The plot above shows histograms of the correlation coefficients before and after the separation of Czechoslovakia in 1993. There are 57 coefficients plotted for each period. The distributions do not show any obvious differences.

To see if coefficients for any indicators changed, I will make a scatter plot taking the correlation coefficients before and after the division as the horizontal and vertical coordinates, respectively.

In [None]:
def plot_corr_scatter(file_out=None, title=None):
    """
    scatter plot with correlation coefficient before and after the division on the 
    horizontal and vertical axis, respectively.
    -- specify file_out for the plot in an output file
    """
    fig, ax = plt.subplots(figsize=(7, 7))
    
    plt.scatter(corr_cs['corr_pre'], corr_cs['corr_post'],
               alpha=0.6,
               s=100)
    
    plt.axis('equal')
    plt.xlabel('before division')
    ax.xaxis.set_label_coords(0.95,0.44)
    plt.ylabel('after division', rotation=0)
    ax.yaxis.set_label_coords(0.5,1.02)
    if title is None: plt.title('Correlation coefficients between CZ and SK\n before versus after 1993', y=1.1)
    
    plt.xlim(-1.1,1.1)
    plt.ylim(-1.1,1.1)
    ticks = [-1, -0.75, -0.5, -0.25, 0.25, 0.5, 0.75, 1]
    ax.set_xticks(ticks)
    ax.set_yticks(ticks)
    
    ax.spines['left'].set_position('zero')
    ax.spines['right'].set_color('none')
    ax.spines['bottom'].set_position('zero')
    ax.spines['top'].set_color('none')
    
    #ax.yaxis.tick_left()
    #ax.xaxis.tick_bottom()
    
    if file_out is not None: 
        plt.tight_layout()
        plt.savefig(file_out, dpi=400)
    else: plt.show()

In [None]:
plot_corr_scatter()

From the above scatter plot, we see that most indicators are concentrated in the upper right corner, that is their value before as well as after the division is close to 1 (indicating a strong correlation). Potentially interesting are the two points in the lower right corner --- they were strongly correlated before the division while they are anti-correlated after. These indicators will also have largest subtraction of the coefficients (column <i>corr_diff</i> of the data frame <i>corr_cs</i>). Another interesting group of points are those with either coefficient close to 1 or -1 and with the other close to 0. This may imply that the indicators are strongly correlated for one of the periods while not correlated for the other.

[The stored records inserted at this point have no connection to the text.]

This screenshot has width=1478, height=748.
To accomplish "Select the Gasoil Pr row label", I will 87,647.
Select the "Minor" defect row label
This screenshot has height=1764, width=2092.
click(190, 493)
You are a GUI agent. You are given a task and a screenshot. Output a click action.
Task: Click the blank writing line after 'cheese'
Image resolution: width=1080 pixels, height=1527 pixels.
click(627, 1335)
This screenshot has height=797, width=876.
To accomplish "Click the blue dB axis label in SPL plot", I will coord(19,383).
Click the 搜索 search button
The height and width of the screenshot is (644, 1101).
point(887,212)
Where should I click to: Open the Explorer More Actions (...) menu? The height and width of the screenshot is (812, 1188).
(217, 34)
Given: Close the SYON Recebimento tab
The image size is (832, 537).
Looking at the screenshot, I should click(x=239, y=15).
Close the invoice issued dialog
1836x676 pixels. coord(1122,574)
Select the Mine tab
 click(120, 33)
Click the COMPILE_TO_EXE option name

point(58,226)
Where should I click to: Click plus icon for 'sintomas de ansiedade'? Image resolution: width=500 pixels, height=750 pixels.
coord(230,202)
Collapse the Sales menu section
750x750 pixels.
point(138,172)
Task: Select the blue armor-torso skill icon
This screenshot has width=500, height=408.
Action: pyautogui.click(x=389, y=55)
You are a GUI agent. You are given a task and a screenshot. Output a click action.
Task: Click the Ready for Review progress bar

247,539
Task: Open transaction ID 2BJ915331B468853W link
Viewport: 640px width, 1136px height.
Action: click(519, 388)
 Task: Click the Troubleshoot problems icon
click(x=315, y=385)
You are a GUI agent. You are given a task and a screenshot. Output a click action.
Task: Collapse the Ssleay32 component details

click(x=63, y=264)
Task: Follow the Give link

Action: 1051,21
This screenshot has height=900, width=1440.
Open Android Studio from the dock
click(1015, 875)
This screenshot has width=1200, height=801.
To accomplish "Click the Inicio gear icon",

Let's order the data frame according to the value of <i>corr_diff</i> and display the indicators with largest absolute value of the difference:

In [None]:
corr_cs = corr_cs.sort_values('corr_diff')
print(corr_cs.head())
print(corr_cs.tail())

Both indicators in the lower right corner (ID 52 and 19) are related to population in largest city. Let's plot the evolution of these indicators.

In [None]:
# define colors and anmes for plotting of CZ and SK
colors = {'Czech Republic' : '#cb181d',
          'Slovak Republic' : '#41ab5d'}
names = {'Czech Republic' : 'CZ',
         'Slovak Republic' : 'SK'}

def plot_indicator_in_time(indicator_code, ylabel=None, title=None, plot_1993=True, file_out=None,
                          yscale=None):
    """
    Evolution of given indicator for CZ and SK.
    -- specify file_out for the plot in an output file
    """
    fig, ax = plt.subplots(figsize=(8, 6))
    
    for data_i in [data_cz, data_sk]:
        name_i = data_i['CountryName'].unique()[0]
        data_ind = data_i[data_i['IndicatorCode'] == indicator_code]
        if yscale is not None: val = data_ind['Value']/yscale
        else: val = data_ind['Value']
        plt.plot(data_ind['Year'], val,
                 color=colors[name_i],
                 label=names[name_i],
                 lw=3)
    
    ax.set_xlabel('Year')
    if ylabel is None: ylabel = data_ind['IndicatorName'].unique()[0]
    ax.set_ylabel(ylabel)
    
    if plot_1993:
        y_limits = ax.get_ylim()
        plt.plot([1993,1993],y_limits,
                lw=2,
                alpha=0.6,
                c='gray')
        plt.text(1993.5, 0.95*y_limits[1], '1993', color='gray', ha='left')
    
    if title is not None: ax.set_title(title)
    plt.legend()
    
    if file_out is not None: 
        plt.tight_layout()
        plt.savefig(file_out, dpi=400)
    else: plt.show()

In [None]:
# Population in largest city
plot_indicator_in_time('EN.URB.LCTY', 
                      yscale=1e5,
                      ylabel='Population in largest city [$10^5$]')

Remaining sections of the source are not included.